More than anything else, they’re excuses.

When I was a software developer, I always tried to build self-correcting systems that made seriously bad choices and errors so obvious, so blatant, they were immediately corrected.

American democracy is a self-correcting system. That’s the secret to our success. Over and over, things go sideways, millions of eyes focus on the issue, and we work it out in the fervid and contradictory jumble of thought and effort that is our society. Americans disagree with each other, but our freedom to investigate and think for ourselves coupled with our election process always favors effective solutions.

Solutions in a free society are not cheap or easy. Among a free people, you are free to say that things are bad, say something nasty, say what people want to hear. No matter how false or outrageous your statements, you’ll get attention and some people will believe you. There’s money to be made. Unscrupulous folks take advantage of this and always have, but in America, people decide for themselves and solutions that work eventually appear. The attention-getting phantasms fade away, but until they fade, they are often viciously destructive.

This is not the first tough time for the U.S. A civil war, two world wars, the Great Depression of the 1930s, the forgotten economic crises of the 19th century were all tough. The 1918 flu pandemic was a killer. Many of us once believed owning other humans was morally right. These tough times were addressed with new ideas and solutions that rose to the top from the chaos of a free people.

America’s 2021 is not easy. Nearly 800,000 dead in less than 2 years— more than the population of Seattle or Denver, more than the U.S. combat deaths in all the wars in the 20th and 21st centuries. Cherishing our freedom, many more of us have died than in autocratic states with more draconian mandates.

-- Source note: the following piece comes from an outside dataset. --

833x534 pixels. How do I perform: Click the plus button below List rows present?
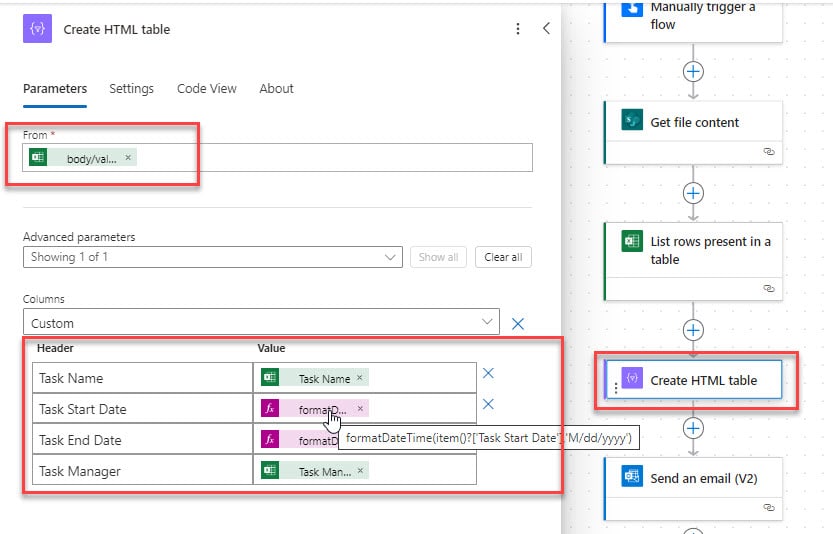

The pandemic has generated difficult economic issues, which, like covid-19, no one has seen before or anticipated.

Who thought a disease that kills mostly the old and sick would lead to a truck driver shortage? Labor shortages may have been predictable, but who predicted the Great Resignation?

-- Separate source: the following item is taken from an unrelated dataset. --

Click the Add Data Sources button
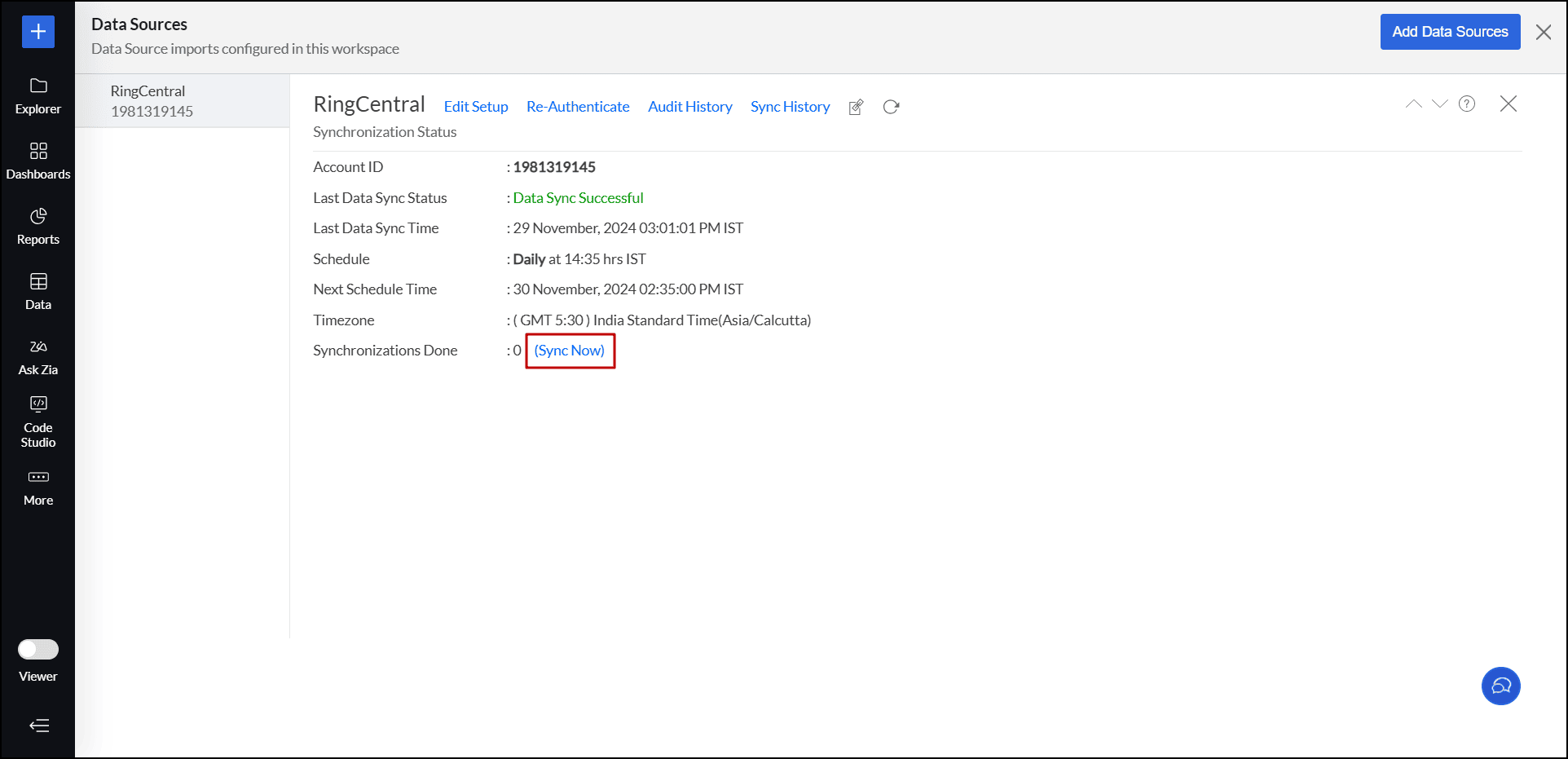The height and width of the screenshot is (759, 1568). [x=1450, y=32]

We haven’t found the American solution to the pandemic yet. Mandatory lock-downs, masks, and vaccinations have worked in China. Their pandemic death rate is minuscule and their economy is nearly fully recovered. But the solution is not to double down on methods that clearly have not worked here. Instead, we have to find the American solution.

Now, the world faces the Omicron variant. No one knows if it will fizzle away or rage like the Delta variant, but all the experts say that variants will continue to appear and every variant has the potential to evade the vaccines and kill more.

More medicines, faster easier testing, ideas no one has noticed yet, all may be part of our solution.

We will find the American solution. It will not be autocracy or abandoning our freedom. If any entity can tackle this challenge, it’s the United States of America.